Sedentarismo: o grande mal do século?
Enviada em 08/10/2017
Diferente das máquinas que se danificam com o uso, o corpo humano se deteriora com a ausência de movimento. É inegável que o sedentarismo afeta, perigosamente, a população de maneira epidêmica, uma vez que o mau uso das facilidades tecnológicas, aliados a uma rotina desempenhada sem o mínimo de esforço físico, necessário para a obtenção da boa saúde, agrava o problema.
Referente ao sedentarismo, é fato que o uso excessivo da tecnologia cria uma dependência que conduz à substituição das atividades físicas, haja vista que tudo se pode fazer sem sair de casa, de trabalho ou estudo ao entretenimento. Essa situação tende a colocar a tecnologia como principal responsável pelo problema, ao passo que contribui para que ele piore.
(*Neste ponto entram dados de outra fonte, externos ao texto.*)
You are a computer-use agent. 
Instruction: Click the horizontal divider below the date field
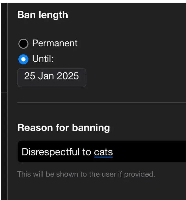(x=101, y=103)
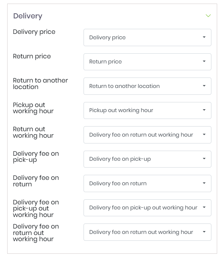Open the Delivery price dropdown

147,37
Além disso, as muitas horas passadas sentado diariamente executando uma atividade que não exige esforço físico, situação comum à estudantes e em diversas profissões, coloca em risco a saúde e a vida de muitos, uma vez que eleva o risco do desenvolvimento de doenças cardiovasculares, AVCs, obesidade, arteriosclerose, osteoartrite, entre outras doenças que podem ser letais, sendo todas consequências de uma vida sedentária.
Com isso, é urgente que o poder público junto a mídia e aos Ministérios da Educação e da Saúde, proporcione espaços adequados para a prática de exercícios como quadras, parques e ciclovias, incentive a prática de exercícios físicos, promovendo campanhas nas cidades e palestras nas escolas alertando sob os malefícios do uso excessivo da tecnologia e ausência de atividades físicas. É necessário que na sociedade, cada indivíduo tome para si o dever de cuidar da própria saúde e diminua o tempo dispensado no uso de recursos tecnológicos e passe a uma prática regular de exercícios físicos, seja praticando esportes ou apenas caminhando parte do trajeto de sua casa até a escola ou trabalho. Dessa forma a população poderá combater o sedentarismo alcançando uma melhor qualidade de vida.